# Create the news group dataset

In this exercise, you will create a new dataset from an existing dataset. 

**Source dataset:**
https://scikit-learn.org/0.19/modules/generated/sklearn.datasets.fetch_20newsgroups.html#sklearn.datasets.fetch_20newsgroups

**Uploading a dataset**
#https://huggingface.co/docs/datasets/en/upload_dataset

To upload a dataset to HuggingFace, you must register and create a repository.

## Packages needed

In [1]:
# !pip install sklearn
# !pip install pyarrow
# !pip install datasets
# !pip install huggingface_hub

## 1. Hugging Face API Key is needed for uploading the package

Change the path to your key file before running the code below.

In [2]:
from dotenv import load_dotenv
import os

import warnings

warnings.filterwarnings("ignore")

# Load the file that contains the API keys
load_dotenv('C:\\Users\\raj\\.jupyter\\.env')

True

## 2. Load the dataset from sklearn

In [3]:
from sklearn.datasets import fetch_20newsgroups
import pandas as pd
import re

newsgroups_train = fetch_20newsgroups(subset='train')
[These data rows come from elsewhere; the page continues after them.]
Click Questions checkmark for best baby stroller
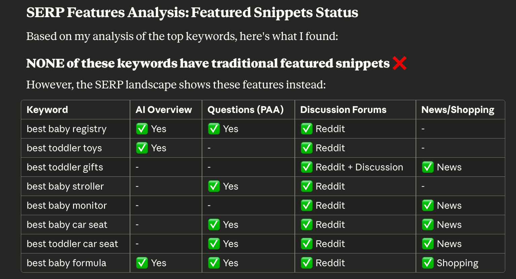This screenshot has height=279, width=516. coord(214,186)
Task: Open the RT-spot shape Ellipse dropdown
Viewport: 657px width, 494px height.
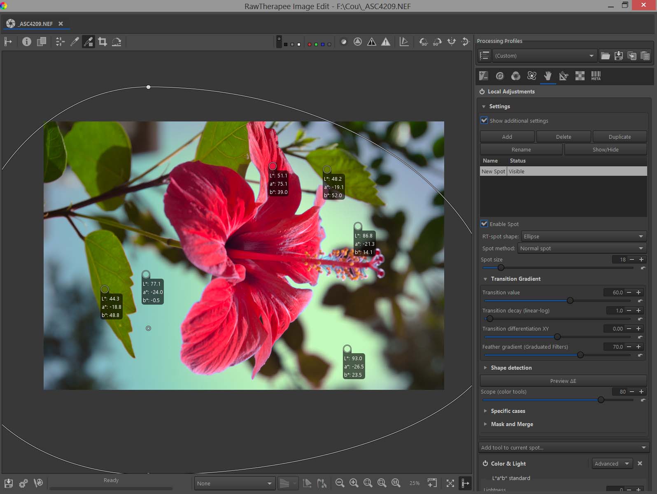Action: tap(583, 236)
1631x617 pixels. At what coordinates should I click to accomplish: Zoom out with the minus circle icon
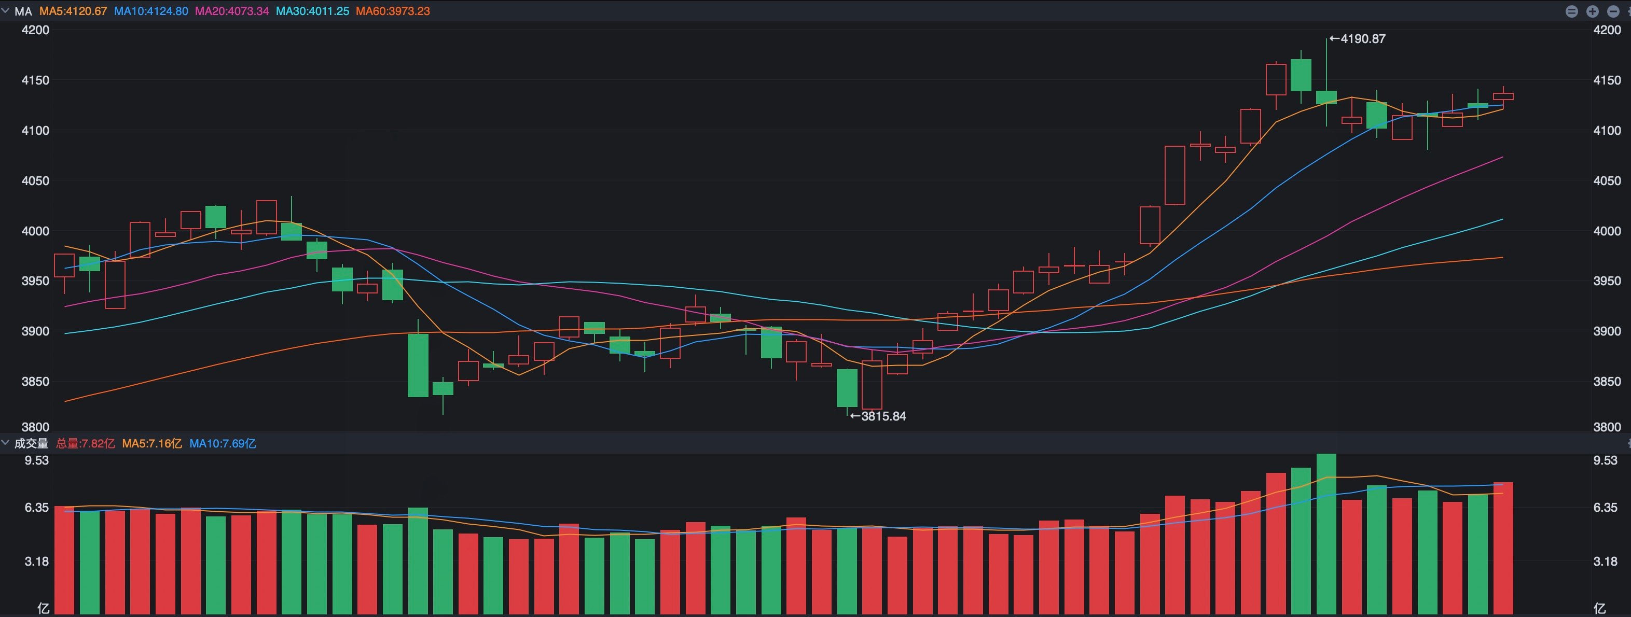1613,11
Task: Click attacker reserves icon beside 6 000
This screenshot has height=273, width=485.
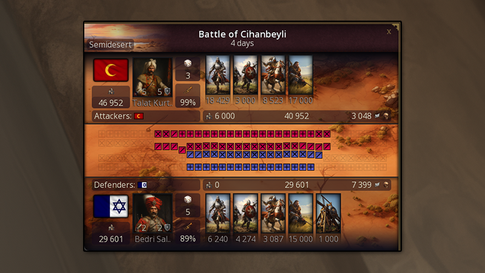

# View list of classs for dataset
newsgroups_train.target_names

['alt.atheism',
 'comp.graphics',
 'comp.os.ms-windows.misc',
 'comp.sys.ibm.pc.hardware',
 'comp.sys.mac.hardware',
 'comp.windows.x',
 'misc.forsale',
 'rec.autos',
 'rec.motorcycles',
 'rec.sport.baseball',
 'rec.sport.hockey',
 'sci.crypt',
 'sci.electronics',
 'sci.med',
 'sci.space',
 'soc.religion.christian',
 'talk.politics.guns',
 'talk.politics.mideast',
 'talk.politics.misc',
 'talk.religion.misc']

In [4]:
## Uncomment below to checkout the sample data

# idx = newsgroups_train.data[0].index('Lines')
# print(newsgroups_train.data[0][idx:])

### Cleanup data

In [5]:
# Apply functions to remove names, emails, and extraneous words from data points in newsgroups.data
newsgroups_train.data = [re.sub(r'[\w\.-]+@[\w\.-]+', '', d) for d in newsgroups_train.data] # Remove email
newsgroups_train.data = [re.sub(r"\([^()]*\)", "", d) for d in newsgroups_train.data] # Remove names
newsgroups_train.data = [d.replace("From: ", "") for d in newsgroups_train.data] # Remove "From: "
newsgroups_train.data = [d.replace("\nSubject: ", "") for d in newsgroups_train.data] # Remove "\nSubject: "

## 3. Create a pandas DataFrame

In [6]:
# Put training points into a dataframe
df_train = pd.DataFrame(newsgroups_train.data, columns=['Text'])
df_train['Label'] = newsgroups_train.target
# Match label to target name index
df_train['class'] = df_train['Label'].map(newsgroups_train.target_names.__getitem__)
# Retain text samples that can be used in the gecko model.
df_train = df_train[df_train['Text'].str.len() < 10000]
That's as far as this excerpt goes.